Enterasys Settlement: More Governance Reforms
Yesterday, Enterasys Networks Inc. (NYSE: ETS) announced an agreement to settle the securities class actions filed against it in the U.S. District Court for the District of New Hampshire. Enterasys agreed to pay approximately $17.4 million in cash and to distribute shares of common stock with a value of $33.0 million.
The settlement also continues a recent trend, previously discussed here, of including corporate governance reforms in settlements. A separate press release by the law firm Berman DeValerio Pease Tabacco Burt & Pucillo indicates that the settlement includes the following key corporate governance provisions:
-- Shareholders will be able to vote on a proposal, submitted by LACERA and supported by Enterasys, to declassify the board of directors. If approved, board members would be elected to one-year terms at each annual meeting, instead of the three-year, staggered terms they now serve.
-- Shareholders owning at least 5 percent of Enterasys stock for a minimum of two years may submit to Enterasys' nominating committee up to two candidates each year for election to the board of directors.

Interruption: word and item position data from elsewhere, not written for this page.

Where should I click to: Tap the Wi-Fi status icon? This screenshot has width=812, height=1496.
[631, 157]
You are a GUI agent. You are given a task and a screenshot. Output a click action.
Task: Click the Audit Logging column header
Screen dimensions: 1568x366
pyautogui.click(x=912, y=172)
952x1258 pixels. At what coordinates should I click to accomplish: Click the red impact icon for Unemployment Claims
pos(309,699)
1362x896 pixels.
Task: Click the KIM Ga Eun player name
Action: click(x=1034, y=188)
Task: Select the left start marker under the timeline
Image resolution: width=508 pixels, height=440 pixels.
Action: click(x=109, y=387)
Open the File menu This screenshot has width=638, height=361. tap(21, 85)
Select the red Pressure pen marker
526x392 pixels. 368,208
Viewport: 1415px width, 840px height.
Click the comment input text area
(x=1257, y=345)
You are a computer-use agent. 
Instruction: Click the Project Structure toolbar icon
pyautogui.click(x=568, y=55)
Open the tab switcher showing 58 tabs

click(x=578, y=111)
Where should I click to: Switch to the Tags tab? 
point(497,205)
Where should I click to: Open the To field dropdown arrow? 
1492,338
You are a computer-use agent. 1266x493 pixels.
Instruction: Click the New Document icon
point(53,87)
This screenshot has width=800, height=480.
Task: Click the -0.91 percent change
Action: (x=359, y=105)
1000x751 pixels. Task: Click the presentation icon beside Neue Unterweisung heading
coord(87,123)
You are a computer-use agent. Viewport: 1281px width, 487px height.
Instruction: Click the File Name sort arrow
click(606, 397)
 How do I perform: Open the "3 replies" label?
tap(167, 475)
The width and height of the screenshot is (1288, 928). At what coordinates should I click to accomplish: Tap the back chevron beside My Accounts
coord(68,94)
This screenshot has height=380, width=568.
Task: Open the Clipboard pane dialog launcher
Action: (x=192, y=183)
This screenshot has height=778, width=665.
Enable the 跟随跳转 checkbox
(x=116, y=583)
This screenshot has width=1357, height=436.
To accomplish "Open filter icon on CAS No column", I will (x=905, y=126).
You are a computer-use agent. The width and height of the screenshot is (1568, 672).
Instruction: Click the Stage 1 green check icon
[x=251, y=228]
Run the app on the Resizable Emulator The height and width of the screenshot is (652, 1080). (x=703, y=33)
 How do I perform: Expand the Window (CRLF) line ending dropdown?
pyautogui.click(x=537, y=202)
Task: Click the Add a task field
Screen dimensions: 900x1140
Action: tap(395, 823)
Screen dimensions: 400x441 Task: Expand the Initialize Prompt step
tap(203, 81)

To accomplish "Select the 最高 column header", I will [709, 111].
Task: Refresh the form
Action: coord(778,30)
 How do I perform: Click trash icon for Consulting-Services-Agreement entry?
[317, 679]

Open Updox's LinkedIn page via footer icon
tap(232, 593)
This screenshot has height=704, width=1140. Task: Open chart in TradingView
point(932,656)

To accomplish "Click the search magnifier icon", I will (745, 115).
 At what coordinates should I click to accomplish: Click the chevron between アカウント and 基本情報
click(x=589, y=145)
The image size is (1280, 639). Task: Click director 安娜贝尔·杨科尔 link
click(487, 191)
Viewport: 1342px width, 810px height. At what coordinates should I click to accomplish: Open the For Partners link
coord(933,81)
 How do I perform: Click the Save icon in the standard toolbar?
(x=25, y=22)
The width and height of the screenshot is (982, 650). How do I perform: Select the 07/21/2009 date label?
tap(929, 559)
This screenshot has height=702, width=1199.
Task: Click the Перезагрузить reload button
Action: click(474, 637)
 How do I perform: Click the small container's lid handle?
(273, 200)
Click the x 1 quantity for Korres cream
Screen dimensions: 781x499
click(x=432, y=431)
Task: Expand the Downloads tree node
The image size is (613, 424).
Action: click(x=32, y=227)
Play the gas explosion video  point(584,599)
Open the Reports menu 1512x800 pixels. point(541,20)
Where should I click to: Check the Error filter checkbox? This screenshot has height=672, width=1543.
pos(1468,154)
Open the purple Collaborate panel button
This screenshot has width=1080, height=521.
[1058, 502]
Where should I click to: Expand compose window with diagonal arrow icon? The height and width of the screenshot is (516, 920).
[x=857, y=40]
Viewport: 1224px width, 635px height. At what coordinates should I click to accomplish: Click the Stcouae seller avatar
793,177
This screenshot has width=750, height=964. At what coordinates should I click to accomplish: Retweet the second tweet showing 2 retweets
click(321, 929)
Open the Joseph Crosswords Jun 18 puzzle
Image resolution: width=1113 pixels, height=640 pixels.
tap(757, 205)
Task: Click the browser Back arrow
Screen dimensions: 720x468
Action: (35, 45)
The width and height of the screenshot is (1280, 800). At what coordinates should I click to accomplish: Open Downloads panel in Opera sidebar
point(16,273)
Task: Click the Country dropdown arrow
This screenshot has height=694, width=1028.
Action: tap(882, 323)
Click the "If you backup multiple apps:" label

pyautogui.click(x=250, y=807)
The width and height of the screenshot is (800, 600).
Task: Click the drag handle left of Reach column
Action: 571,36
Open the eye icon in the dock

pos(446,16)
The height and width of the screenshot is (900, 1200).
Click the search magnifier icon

If the nominating committee rejects the nominations, it must explain its reasoning in the annual proxy report.
-- The proxy statement must include a description of factors that determine the CEO's compensation and place the executive's salary in the context of comparable companies.
-- At least two-thirds of the board must be independent.
-- All executive vice presidents and the chief financial officer must report at least once a year to the independent members of the board, who may question them about the company without the presence of the CEO.
-- No board member shall serve as a director of more than three other public companies.